Keep the friends who are willing to wound you

John Sowers

March 23, 2016 | 1 minute read

 "Honestly? It reads like an IKEA instruction manual."
 

My wife Kari said this right after I forced her to listen to 20 minutes of my new “book idea.” I read emphatically, stressing the key words, whispering for dramatic effect—the works.

But it wasn’t working. She shifted around, clearly unimpressed. I thought it was brilliant. She thought otherwise. When I asked what she thought, she shrugged. So I pushed hard to get an answer and was rude in my pushing.

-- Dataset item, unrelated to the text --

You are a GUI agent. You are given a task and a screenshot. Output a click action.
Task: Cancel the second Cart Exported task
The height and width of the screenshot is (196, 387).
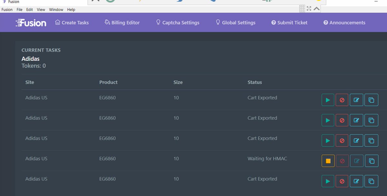click(342, 120)
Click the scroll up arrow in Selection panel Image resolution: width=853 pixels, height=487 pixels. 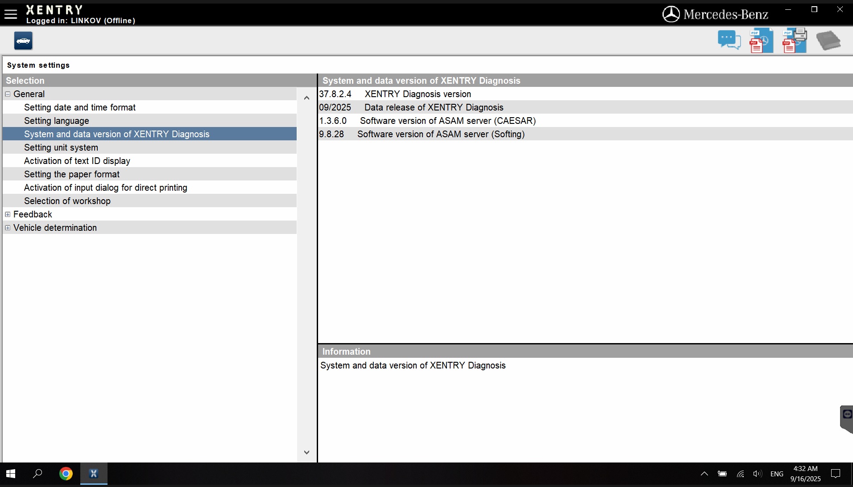pos(306,98)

That’s when she dropped the IKEA bomb.

Ouch.

For the record, IKEA is a fine place. But it’s like a labyrinth – once I go in, I feel trapped. To get out, I have to walk fourteen miles through a maze of cheap swag, art-deco furniture and modern rugs with neon colors. After twenty minutes, I panic and run through the employee exits to get out.

Now my writing had been compared to IKEA, the Labyrinth of Doom.

Kari wasn’t being mean, just honest. It wasn’t connecting with her. So instead of forcing her approval, I put it down and went to find my journal. I sat down and read her an entry I wrote about the birth of our twin daughters, communicating a great deal of honesty and fear.

After I read this, Kari didn’t say anything.

But she was moved.

She told me to email it to my agent. Months later, the words became the book, Heroic Path: In Search of the Masculine Heart. The book never would have happened if Kari flattered me or kept quiet.

Proverbs 27:6 says, “Wounds from a friend are better than kisses from an enemy.”

To hear my writing was like an IKEA product stung a little. But Kari was right.

It hurt, but it helped move me in the right direction.

These wounds – honest, true wounds – are helpful if we let them be. But if we get defensive or don’t listen, we miss the moment.

None of us like to be rejected or compared to the Labyrinth of Doom. But that’s often exactly what we need, lest we carry a sense of entitlement and live under an illusion of grandeur.

Wounds from a friend are valuable gems.

They are more loving than flattery or feigned affirmation. These wounds deserve our full attention. And respect.

I’m grateful for these wounds.

This blog originally appeared on Storyline and was republished with permission.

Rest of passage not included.